1. Diagnostic Criteria for Classical DBA: These include the age of onset less than 12 months, macrocytic anemia, reticulocytopenia (reticulocytes are immature RBCs; cytopenia is a decrease in the number of cells), and bone marrow with a lack of RBC precursor cells.

2. Major Criteria: A gene mutation for DBA and a positive family history are the major criteria.

3. Minor Criteria: Adenosine deaminase (ADA) is an enzyme in the metabolism of deoxyribonucleic acid (DNA). Elevated erythrocyte (RBC) ADA levels (eADA) contribute to diagnosing DBA. Other minor supporting criteria are congenital anomalies, elevated fetal hemoglobin (HbF), and no evidence of any other IBMFS.

After evaluating the major and minor criteria, various investigations are done.

1. Blood Workup: A complete blood workup includes a peripheral blood smear (PBS) and a complete blood count (CBC). PBS shows a macrocytic and normochromic (in which the color of RBCs is red) anemia. Platelets and white blood cells (WBCs) are in the normal range. Low reticulocyte counts can also be found. CBC is done as a part of PBS or separately to evaluate hemoglobin, RBCs, WBCs, and platelets. Assessment of HbF, eADA, erythropoietin (a hormone that stimulates RBC production) level, and reticulocytes is also done.

2. Bone Marrow Aspiration: Bone marrow examination shows low RBC levels.

3. Molecular Testing: The first step in molecular diagnosis is identifying the patient’s clinical presentation (phenotype). It includes the family history, pregnancy complications, congenital abnormalities, and bone marrow evaluation for anemia. Then, molecular tests are done to identify the genes involved in DBA.

What Is the Treatment of Diamond Blackfan Anemia?

Different treatment options are used for DBA.

1. Steroids: Corticosteroids are the mainstay of the treatment. The exact mechanism of action is unknown. However, it may have a role in preventing cell death of the precursor RBCs. However, steroids have many side effects. It is crucial to ensure that corticosteroids are given after age one.

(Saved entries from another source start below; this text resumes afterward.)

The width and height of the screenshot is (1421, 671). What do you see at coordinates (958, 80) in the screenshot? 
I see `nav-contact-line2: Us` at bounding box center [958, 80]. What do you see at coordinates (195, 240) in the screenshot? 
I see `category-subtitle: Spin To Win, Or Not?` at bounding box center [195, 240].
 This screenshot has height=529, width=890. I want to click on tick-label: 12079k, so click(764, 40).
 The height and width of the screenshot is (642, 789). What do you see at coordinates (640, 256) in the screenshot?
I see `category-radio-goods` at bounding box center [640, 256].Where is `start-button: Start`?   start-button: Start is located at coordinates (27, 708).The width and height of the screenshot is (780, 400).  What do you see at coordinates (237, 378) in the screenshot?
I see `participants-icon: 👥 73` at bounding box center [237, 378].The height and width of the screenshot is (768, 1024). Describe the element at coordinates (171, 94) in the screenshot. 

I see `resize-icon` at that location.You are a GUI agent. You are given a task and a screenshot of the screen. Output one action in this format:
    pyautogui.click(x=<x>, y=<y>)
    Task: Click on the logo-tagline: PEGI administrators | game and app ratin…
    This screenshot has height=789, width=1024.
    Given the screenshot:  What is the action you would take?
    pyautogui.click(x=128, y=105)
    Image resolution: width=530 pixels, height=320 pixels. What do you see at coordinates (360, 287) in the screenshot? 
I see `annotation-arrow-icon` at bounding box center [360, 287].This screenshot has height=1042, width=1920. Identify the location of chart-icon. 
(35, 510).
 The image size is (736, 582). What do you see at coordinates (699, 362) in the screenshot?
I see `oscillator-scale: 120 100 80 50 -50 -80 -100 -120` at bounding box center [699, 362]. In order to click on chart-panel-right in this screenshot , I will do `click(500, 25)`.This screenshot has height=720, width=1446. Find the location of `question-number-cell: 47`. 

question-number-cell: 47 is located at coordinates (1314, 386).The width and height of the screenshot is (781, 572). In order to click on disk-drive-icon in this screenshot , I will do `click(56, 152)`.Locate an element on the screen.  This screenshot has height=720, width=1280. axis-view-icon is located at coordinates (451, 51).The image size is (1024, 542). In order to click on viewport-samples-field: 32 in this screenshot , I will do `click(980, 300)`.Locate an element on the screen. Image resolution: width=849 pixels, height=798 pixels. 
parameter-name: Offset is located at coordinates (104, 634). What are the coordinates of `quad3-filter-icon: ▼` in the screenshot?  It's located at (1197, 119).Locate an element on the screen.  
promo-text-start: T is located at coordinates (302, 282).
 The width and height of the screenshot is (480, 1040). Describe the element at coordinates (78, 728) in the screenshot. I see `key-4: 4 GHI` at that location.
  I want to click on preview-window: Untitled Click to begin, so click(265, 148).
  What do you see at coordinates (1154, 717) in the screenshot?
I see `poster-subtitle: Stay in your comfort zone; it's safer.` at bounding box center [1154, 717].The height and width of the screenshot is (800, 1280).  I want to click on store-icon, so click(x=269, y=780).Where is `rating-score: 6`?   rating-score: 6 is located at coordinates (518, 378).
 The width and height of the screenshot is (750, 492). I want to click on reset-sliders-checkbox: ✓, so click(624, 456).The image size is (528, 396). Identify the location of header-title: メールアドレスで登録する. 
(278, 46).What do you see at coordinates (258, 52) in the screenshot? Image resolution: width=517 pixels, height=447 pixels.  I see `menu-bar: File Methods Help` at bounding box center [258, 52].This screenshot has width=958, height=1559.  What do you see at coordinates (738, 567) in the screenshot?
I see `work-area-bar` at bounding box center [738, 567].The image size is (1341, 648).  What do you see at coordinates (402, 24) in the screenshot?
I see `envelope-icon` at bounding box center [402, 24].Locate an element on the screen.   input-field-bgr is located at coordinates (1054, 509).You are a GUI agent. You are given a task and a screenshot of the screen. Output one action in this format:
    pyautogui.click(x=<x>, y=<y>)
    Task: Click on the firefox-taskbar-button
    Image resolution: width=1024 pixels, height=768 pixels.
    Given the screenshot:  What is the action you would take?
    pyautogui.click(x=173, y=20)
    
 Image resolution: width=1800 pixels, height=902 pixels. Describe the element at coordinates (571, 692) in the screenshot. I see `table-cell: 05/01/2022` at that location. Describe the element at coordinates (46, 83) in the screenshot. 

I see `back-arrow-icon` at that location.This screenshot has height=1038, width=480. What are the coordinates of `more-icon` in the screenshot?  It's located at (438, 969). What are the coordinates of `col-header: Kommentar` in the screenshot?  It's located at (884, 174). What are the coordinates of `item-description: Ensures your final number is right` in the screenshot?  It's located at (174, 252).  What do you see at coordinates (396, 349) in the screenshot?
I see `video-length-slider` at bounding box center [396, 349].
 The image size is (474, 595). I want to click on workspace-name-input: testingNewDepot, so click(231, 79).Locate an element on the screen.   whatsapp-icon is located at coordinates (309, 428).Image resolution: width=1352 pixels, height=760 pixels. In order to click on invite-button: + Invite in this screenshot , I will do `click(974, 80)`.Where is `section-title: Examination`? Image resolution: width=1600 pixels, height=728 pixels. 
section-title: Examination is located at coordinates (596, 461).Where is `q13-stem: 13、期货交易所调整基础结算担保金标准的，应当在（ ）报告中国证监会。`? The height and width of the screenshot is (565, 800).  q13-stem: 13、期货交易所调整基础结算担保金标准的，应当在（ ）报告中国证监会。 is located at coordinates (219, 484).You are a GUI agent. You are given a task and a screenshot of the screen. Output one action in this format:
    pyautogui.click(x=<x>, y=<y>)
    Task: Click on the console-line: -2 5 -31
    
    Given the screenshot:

2. Blood Transfusions: Chronic blood transfusions with iron chelation therapy are given to patients who are intolerant of the long-term side effects of steroids. Blood transfusions are given every 35 weeks. Also, the goal is to reach a hemoglobin of 8 grams per deciliter (g/dL). Furthermore, iron chelation is essential to prevent iron toxicity.

3. Hematological Stem Cell Transplantation (HSCT): HSCT is the only curative option for DBA. The success rate is higher in less than ten-year-old patients with identical donors. It is an alternative to DBA patients who are unresponsive to blood transfusions.

4. Gene Therapy: It is the introduction of genetic material in a patient for therapeutic purposes. The source of stem cells is different in gene therapy. The mutated gene can be removed and replaced with a normal gene copy. Gene editing is another novel modality for DBA.

5. Newer Drugs: Pharmacological management is essential in patients ineligible for HSCT. Examples of some drugs that are being tested are Galunisertib (an experimental cancer drug) and Sotatercept (in a clinical trial).

Conclusion

Diamond-Blackfan anemia is an uncommon congenital disorder that affects various body systems. The prognosis is good. However, cancer development or disease complications may affect the patient's quality of life. Patients need long-term medications. Further, an integrated approach to managing the disorder can achieve optimal results.